Tickets: $25 general admission; $15 students and seniors
Tuesday, March 20, 2018, at 7:30 pm
ST. BARTHOLOMEW'S CHOIR
"PORTALS TO THE DIVINE: RADIANCE FROM THE NORTH"
St. Bartholomew's Choir
William K. Trafka, conductor
Five choral works by Northern European composers offer a testament of faith and a glimpse into a transcendent world: the Requiem of Icelandic composer Jón Leifs (1899-1968), Stars and Only in Sleep of Latvian Eriks Ešenvalds (b. 1977), works by Norwegian Ola Gjeilo (b. 1978) and Swedish Jan Sandström (b. 1964), as well as music of Norwegian Edvard Grieg (1843-1907), all performed in the noble Romanesque architecture of St. Bartholomew's Church.
This concert has been made possible by a generous gift from Robin Henry.
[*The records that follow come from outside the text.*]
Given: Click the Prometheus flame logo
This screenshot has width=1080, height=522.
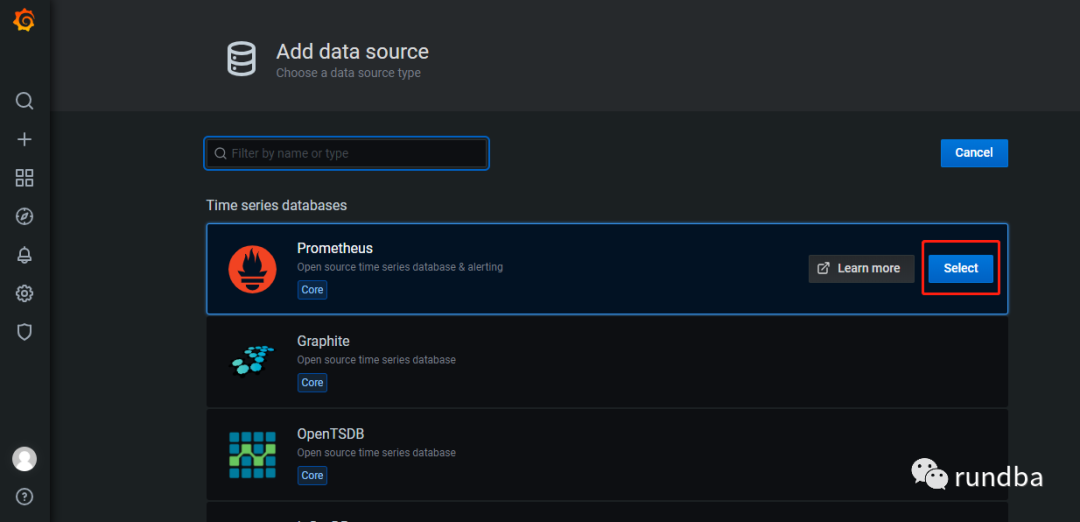Looking at the screenshot, I should pos(252,268).
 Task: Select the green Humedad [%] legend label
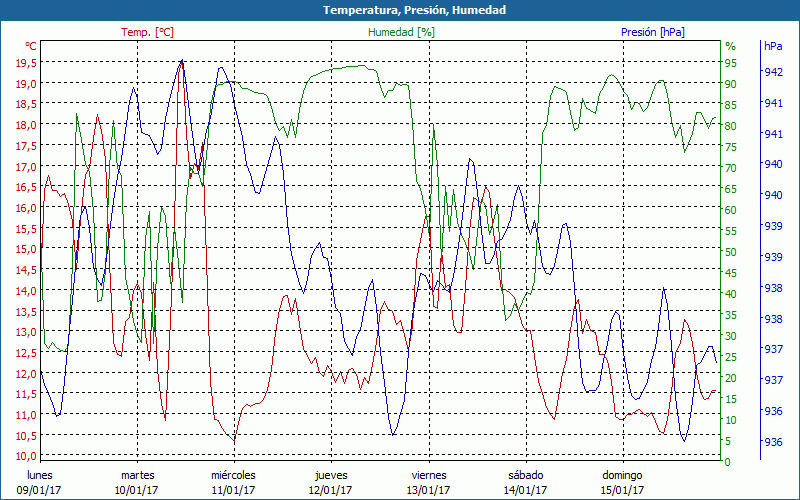point(401,32)
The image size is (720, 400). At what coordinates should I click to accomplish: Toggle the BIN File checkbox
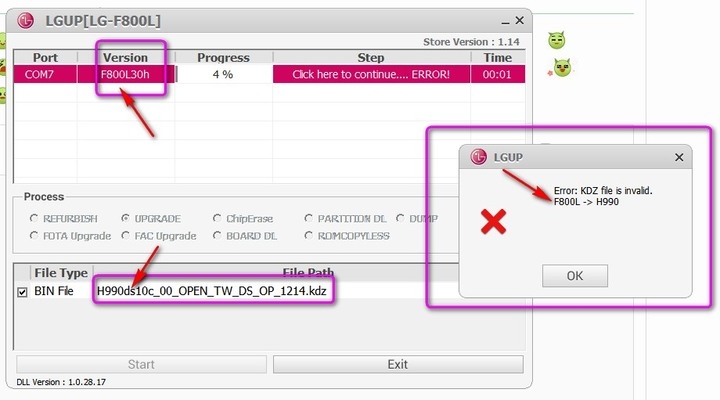click(x=22, y=292)
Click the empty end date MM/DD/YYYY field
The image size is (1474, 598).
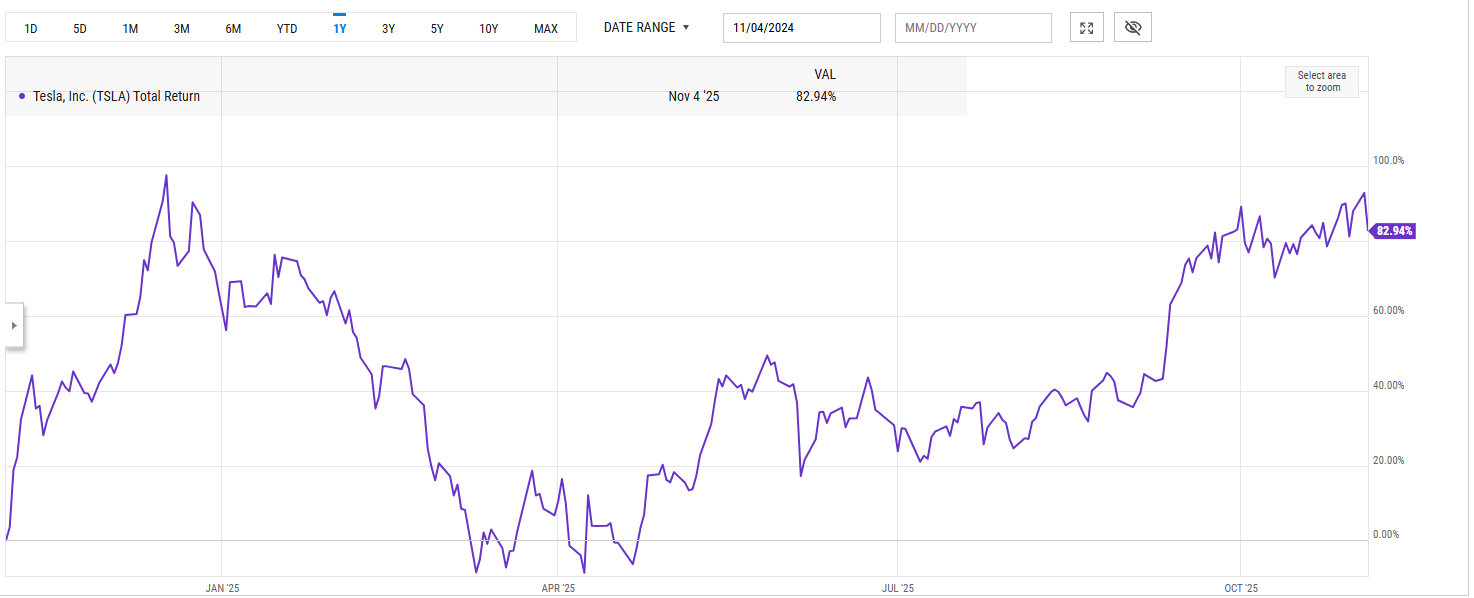[x=973, y=28]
Tickets: $35 general admission; $25 students and seniors
Tuesday, April 17, 2018, at 7:00 pm
THE DORIAN WIND QUINTET - AN EVENING OF JAZZ
The Dorian Wind Quintet - Gretchen Pusch, flute; Gerard Reuter, oboe; Benjamin Fingland, clarinet; Adrian Morejon, bassoon; Karl Kramer-Johansen, horn - is known worldwide as one of chamber music's pre-eminent and longest continuously-active ensembles. They have been responsible for 40 commissions of wind music from major composers; their commission of George Perle's Wind Quintet No. 4 won the Pulitzer Prize for music in 1986.
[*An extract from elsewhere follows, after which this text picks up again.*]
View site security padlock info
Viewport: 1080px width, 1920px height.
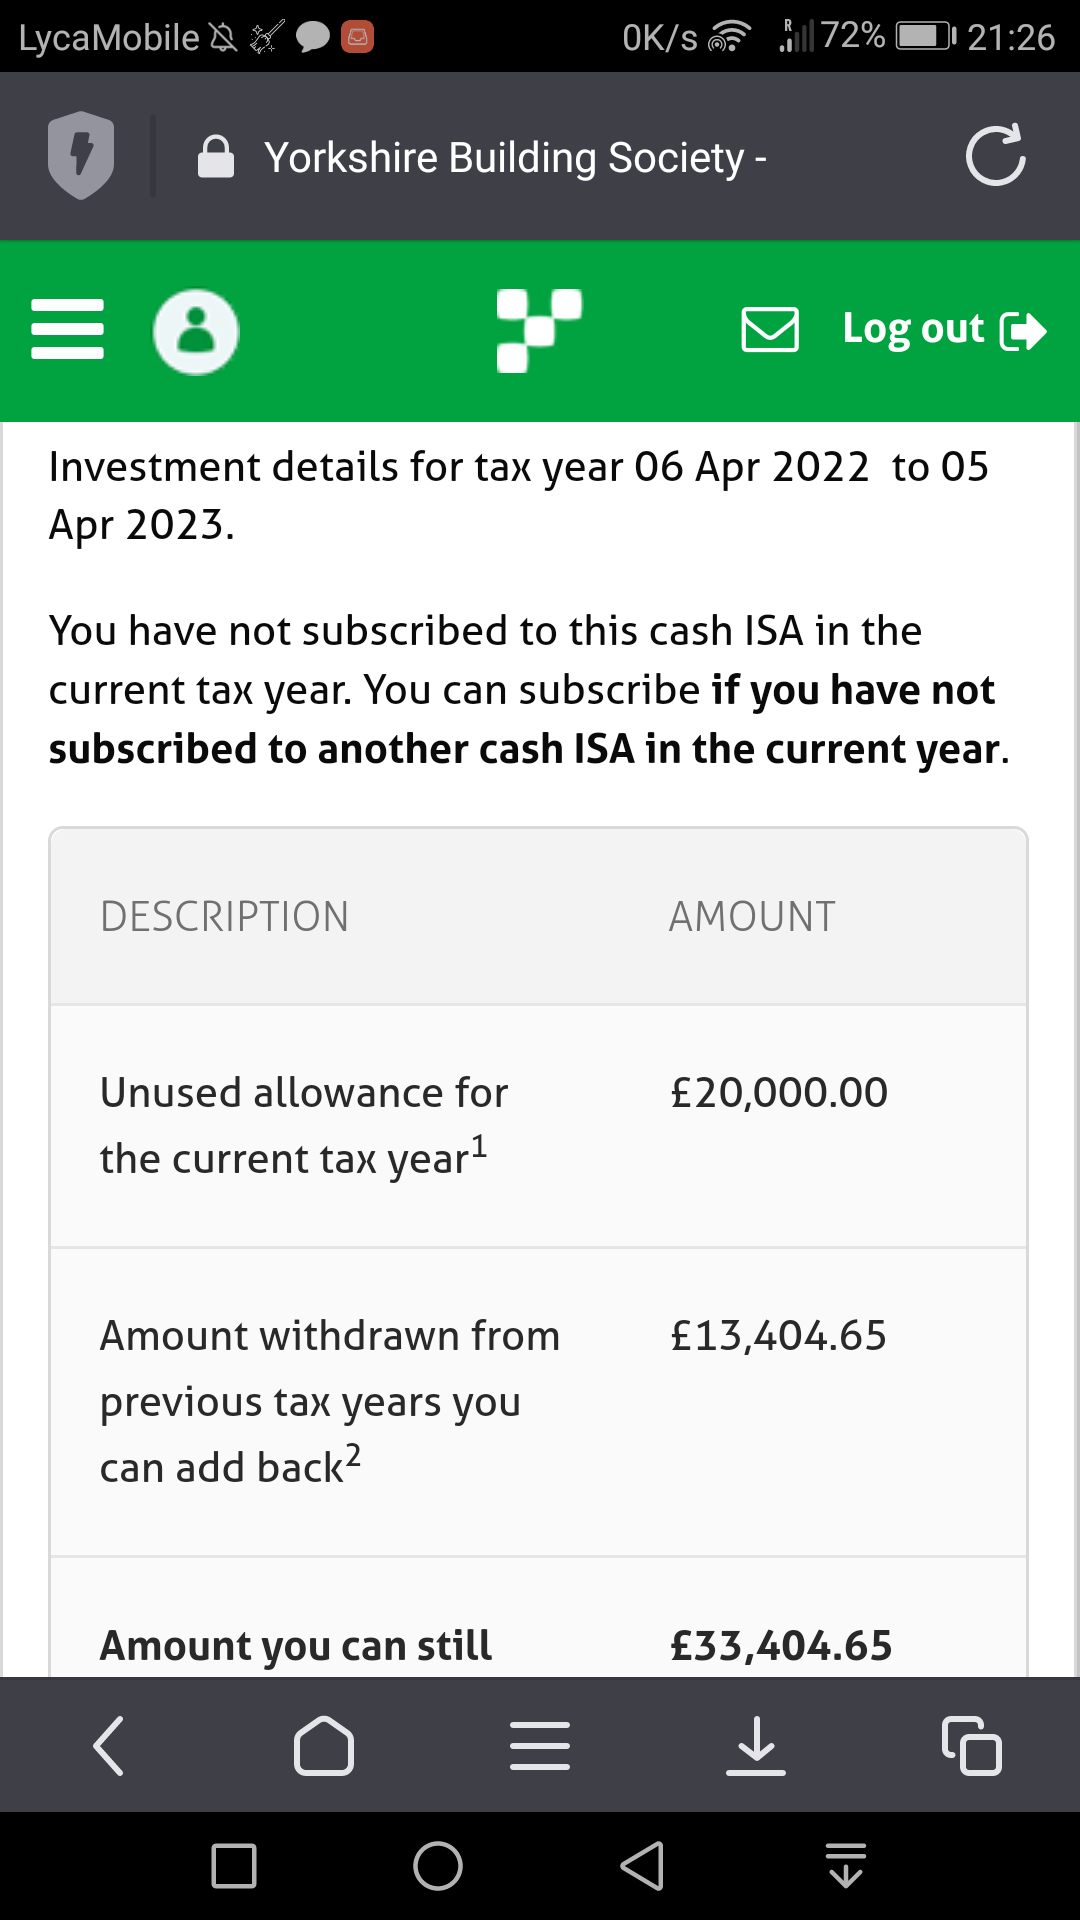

At St. Bart's, the quintet will perform a program of jazz works including Gershwin's Three Preludes, Gunther Schuller's Blues, Billy Childs's Fugue in Perpetual Motion, and Lalo Schiffrin's La Nouvelle Orleans.
Tickets: $25 general admission; $15 students and seniors
Sunday, May 13, 2018, at 3:00 pm
MORTON FELDMAN'S PATTERNS IN A CHROMATIC FIELD
Marilyn Nonken, piano
Stephen Marotto, cello
Patterns in a Chromatic Field is a late work (1981) by Morton Feldman (1926-1987). This 80-minute odyssey offers an opportunity for contemplation, as cello and piano explore different degrees of stasis and patterns of harmony and color. Patterns in a Chromatic Field reflects Feldman's lifelong fascination with the Abstract Expressionist painters. "My compositions are not really 'compositions' at all," Feldman said. "One might call them time canvasses in which I more or less prime the canvass with an overall hue of music."
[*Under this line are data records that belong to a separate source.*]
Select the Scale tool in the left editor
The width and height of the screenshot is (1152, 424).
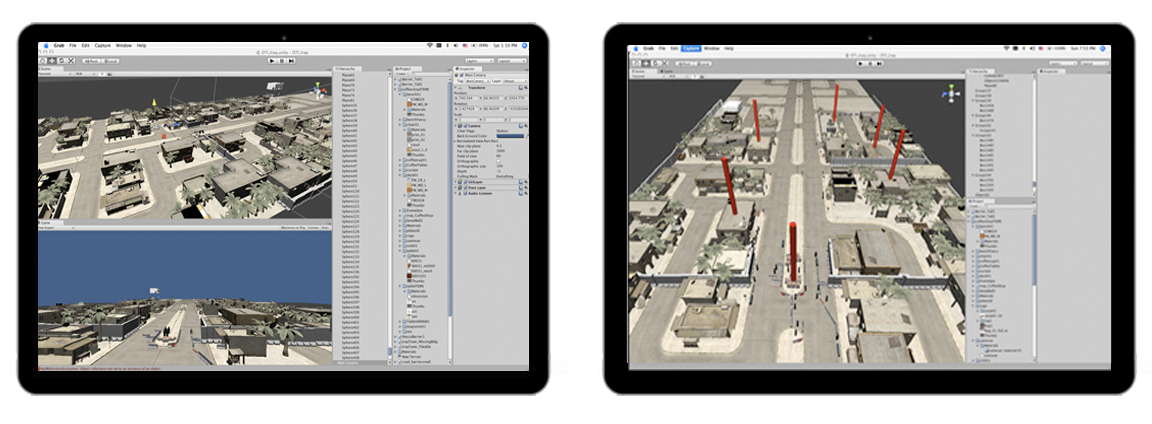coord(71,61)
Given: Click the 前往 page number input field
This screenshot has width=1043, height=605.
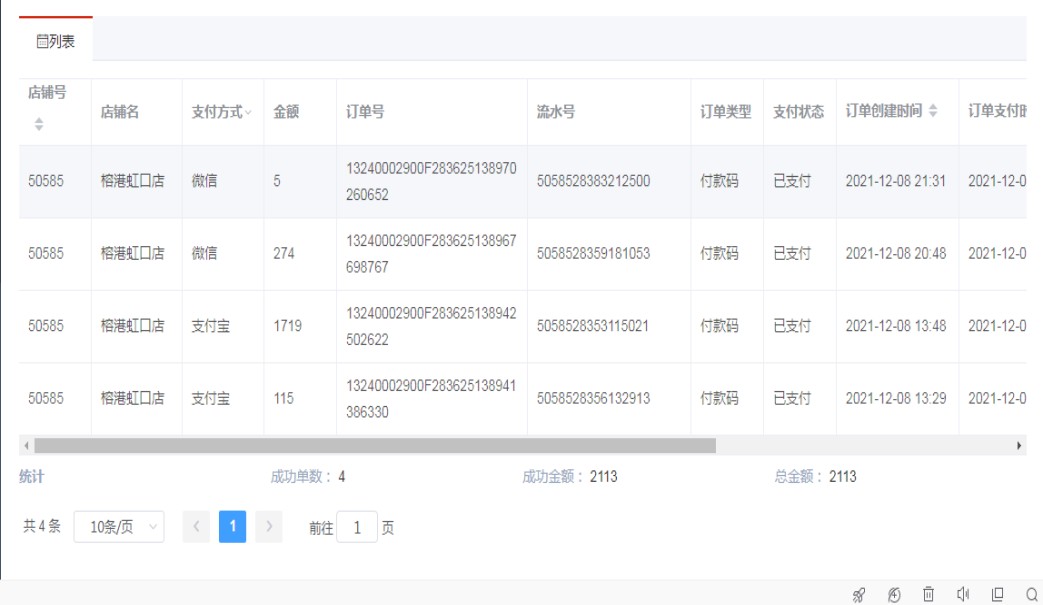Looking at the screenshot, I should (357, 528).
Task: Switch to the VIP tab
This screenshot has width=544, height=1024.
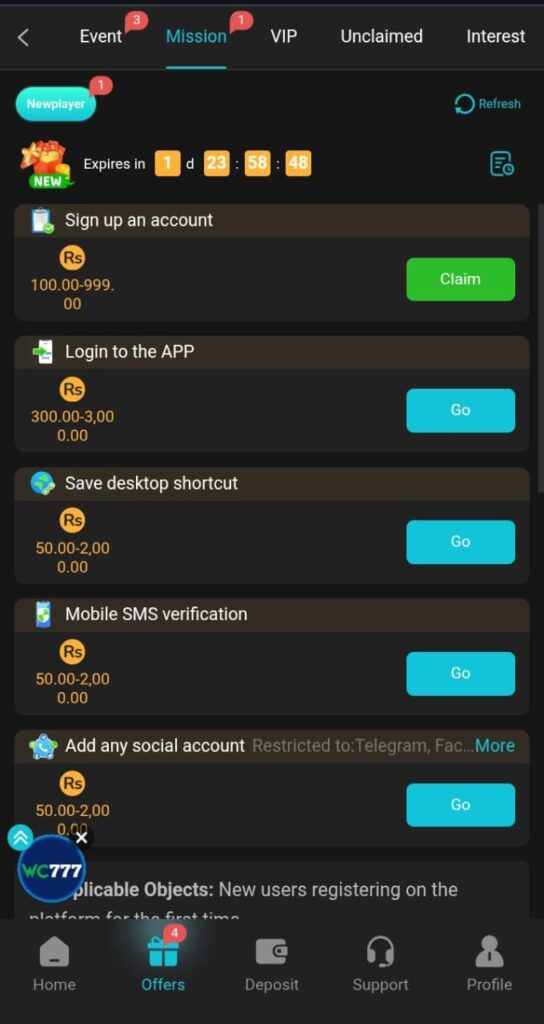Action: (283, 37)
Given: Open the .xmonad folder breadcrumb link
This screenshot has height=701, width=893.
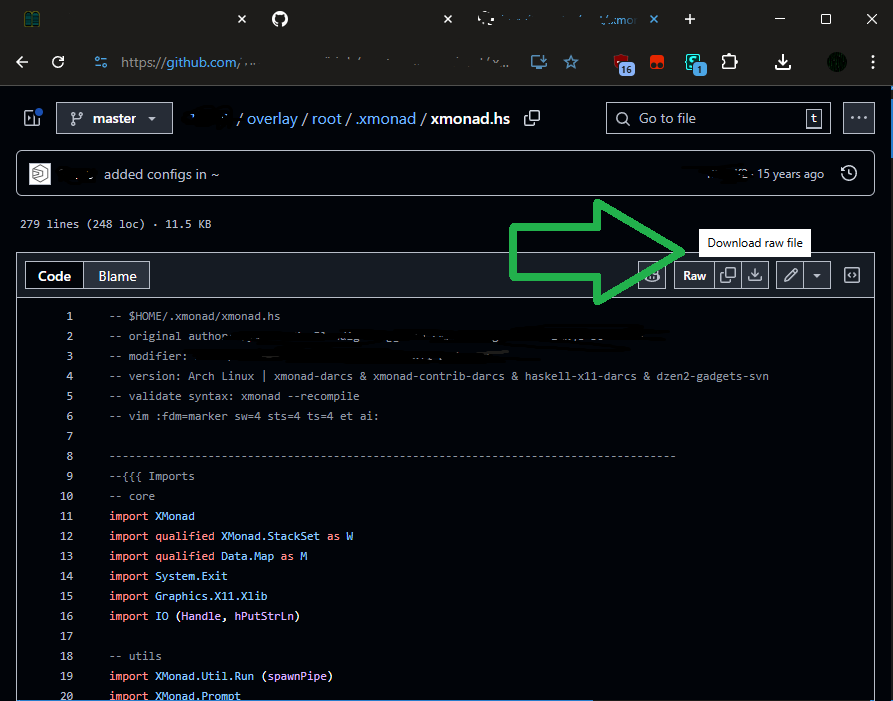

Marilyn Nonken has been recognized as "a determined protector of important music" (New York Times), and "one of the greatest interpreters of new music" (American Record Guide). Since 2006, she has been Director of Piano Studies at NYU's Steinhardt School, where she is currently Associate Professor of Music.
Boston-based celllist Stephen Marotto, a member of Sound Icon and the Contemporary Sinfonietta, has performed internationally at venues including the Banff Centre, SoundSCAPE (Maccagno, Italy), and the Summer Courses for New Music (Darmstadt, Germany). His wide-ranging musical interests include contemporary chamber music, improvisation, and electronic music, and he has coached with the Arditti and JACK quartets.
Tickets: $25 general admission; $15 students and seniors
Tickets are available through the Box Office at St. Bartholomew's Church, 325 Park Avenue, New York, NY, and are available by phone, 212-378-0248, and online at www.mmpaf.org.